Keeping us as early stage patients hopefully allows us to work, pay taxes, stops us requiring further treamtent s - seems to me that everyone wins.

Does the government listen to the oncologists? My oncologist told me last summer that he and some other oncologists had been trying to get the government to move both on herceptin and taxanes, so I do wonder whether the government has been listening to the oncologists when they prioritised one over the other. After all, the oncologists are the experts and know the inside scoop about what treatments are working really well in the trials.

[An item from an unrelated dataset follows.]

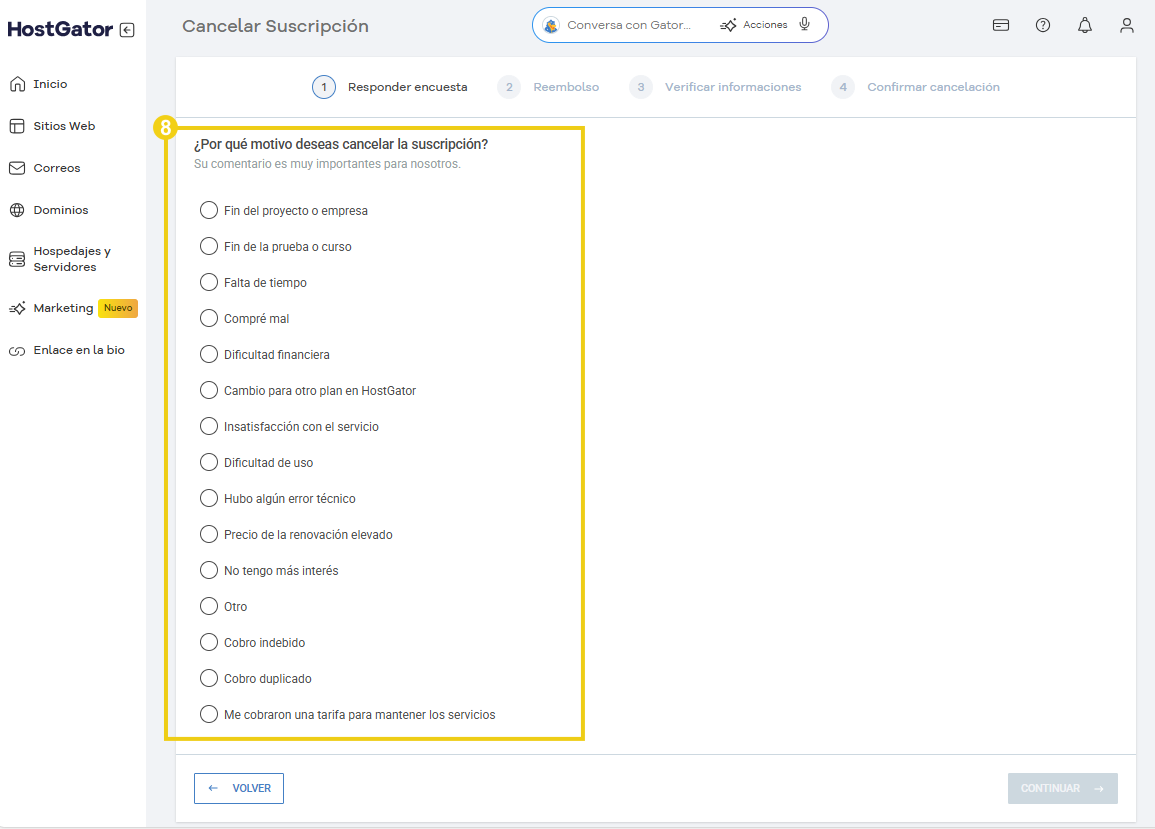Open the user profile icon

Any decision should ideally discuss not only herceptin, but also the chemotherapy drugs it is known to work with synergistically (carboplatin, vinorelbine, taxotere), since it is not clear that (taxotere+herceptin)- FEC will end up being the ultimate answer. Both (herceptin+carboplatin+taxotere)- AC and vinorelbine+taxotere (with neulasta to control neutropenia) have done astoundingly well in trials.

I know what you mean about the dangers that herceptin will be treated as a cure. My sister-in-law even suggested over Christmas that I consider adopting a child (the younger brother of the four that she had adopted). She was astonished when I replied that I was too big a health risk. Basically she figured I would be o.k. because I was on herceptin and “there are new breakthroughs coming all the time.” And this from someone who used to work for the Scottish equivalent of NICE!